Hundreds of years seems far too strong even if the only driver were Moore’s Law, which it isn’t. You also have:
Improvements in algorithms, data and software
Increased optimization for ML workloads on laptops for running local models for autocomplete, transcription, simple tasks etc
You also don’t need to get into actual ‘run on laptop’ range, even 2-3OOMs above that would allow you to train on things that would barely register as datacenters. 10-15 years seems more likely for training > current frontier models on not-really-a-datacenters especially if you want a buffer to account for the uncertainty that there could be discrete breakthroughs in training efficiency
If you can prevent algorithmic progress then I agree somewhat, though experiments to make this sort of progress should be doable on small volumes of compute so you’d need to suppress the research or publishing.

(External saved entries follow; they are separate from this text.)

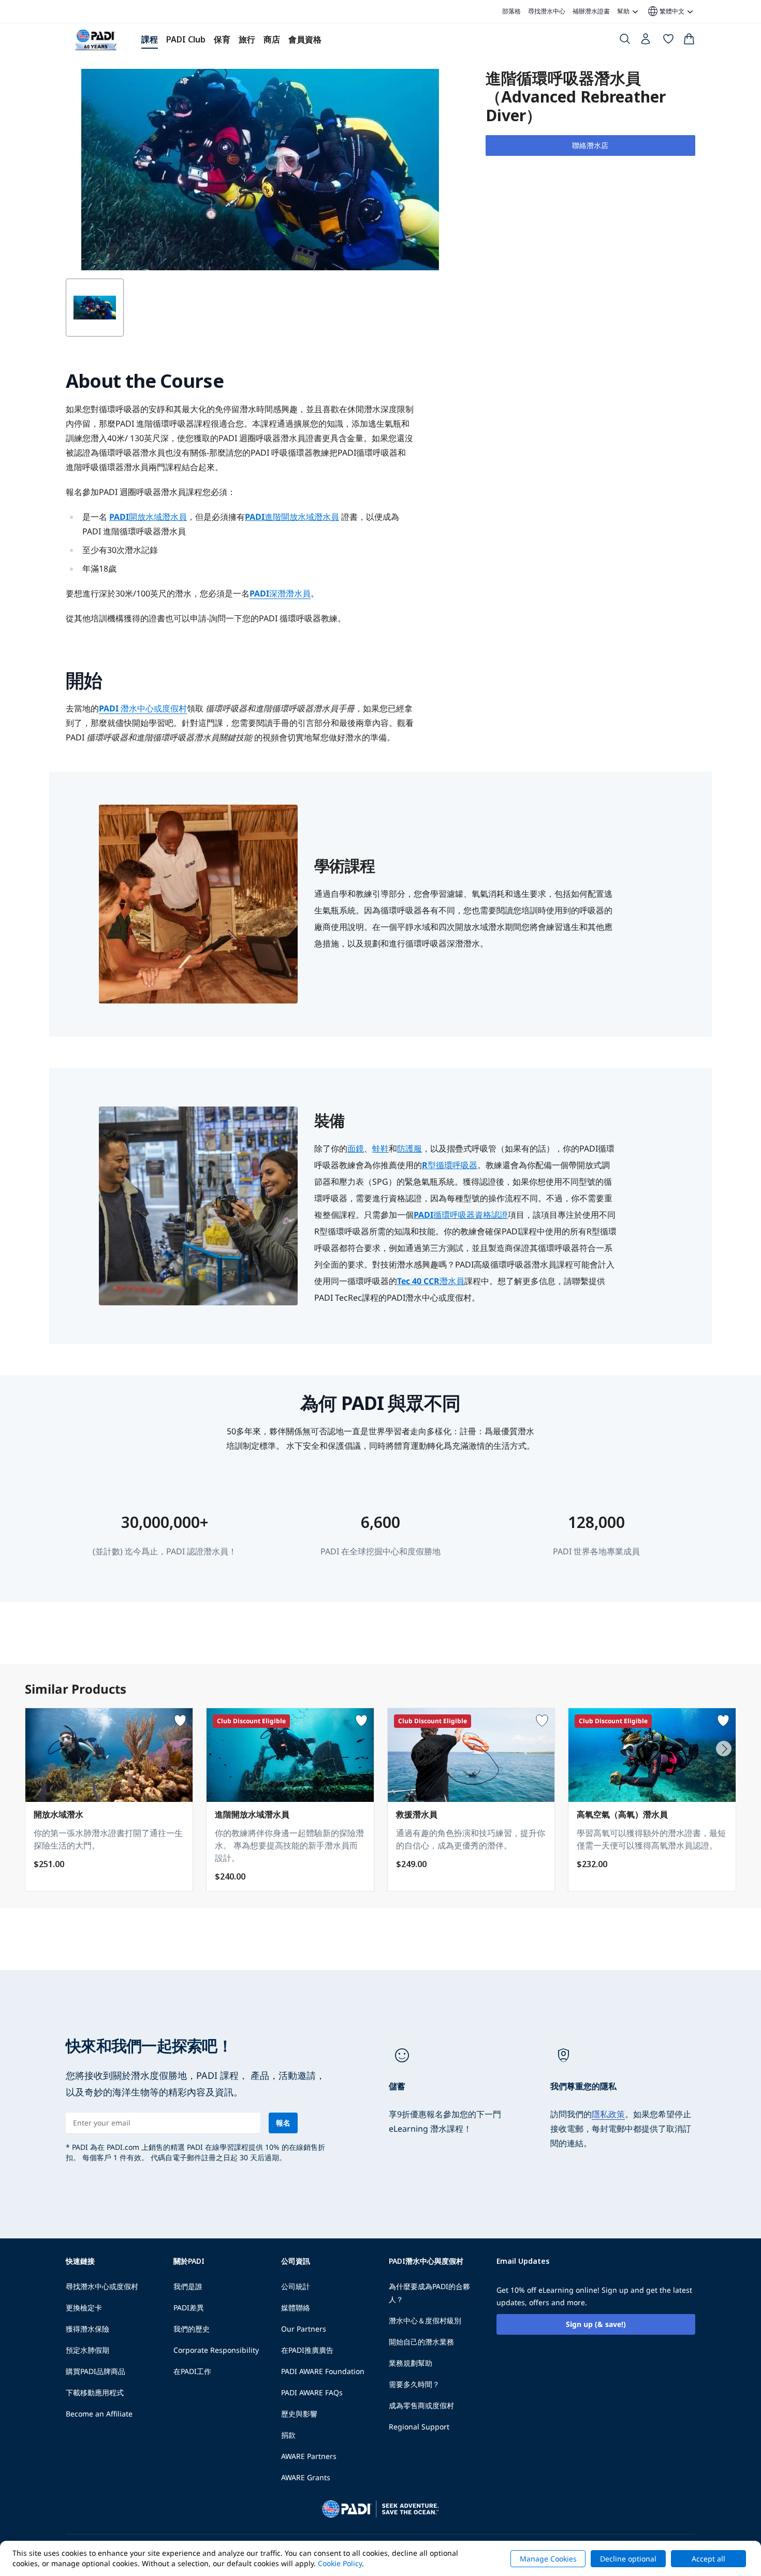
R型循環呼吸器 (449, 1165)
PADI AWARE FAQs (312, 2392)
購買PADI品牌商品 (95, 2371)
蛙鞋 (380, 1148)
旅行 (247, 39)
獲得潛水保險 (87, 2329)
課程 (149, 39)
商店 (272, 39)
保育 (222, 39)
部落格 (511, 11)
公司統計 (295, 2286)
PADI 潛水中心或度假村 (143, 708)
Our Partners (303, 2329)
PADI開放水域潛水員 (148, 516)
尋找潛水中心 (546, 11)
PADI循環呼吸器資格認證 (461, 1214)
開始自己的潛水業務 (421, 2342)
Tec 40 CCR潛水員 (430, 1281)
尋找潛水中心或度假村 (102, 2286)
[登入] (646, 41)
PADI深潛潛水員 (280, 593)
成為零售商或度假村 (421, 2405)
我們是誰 (187, 2286)
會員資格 (304, 39)
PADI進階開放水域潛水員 (292, 516)
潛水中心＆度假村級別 (425, 2320)
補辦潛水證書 (591, 11)
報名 (283, 2123)
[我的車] (689, 41)
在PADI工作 (192, 2371)
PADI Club (186, 39)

I do think that not being able to acquire, say, $1M worth of matmul-adapted compute is a higher bar than you imply here. Being able to do large numbers of matmuls is an extremely useful property for like a zillion reasons beyond AI—iirc Google poured at least hundreds of millions into building TPUs based only on the projected demand for very simple NLP algorithms. LLM-optimized matmul machines are helpful but you can use anything if you’re willing to adapt your algorithms and software. I would expect rendering farm or basically any serious cluster at all in 15y to be able to train >current models.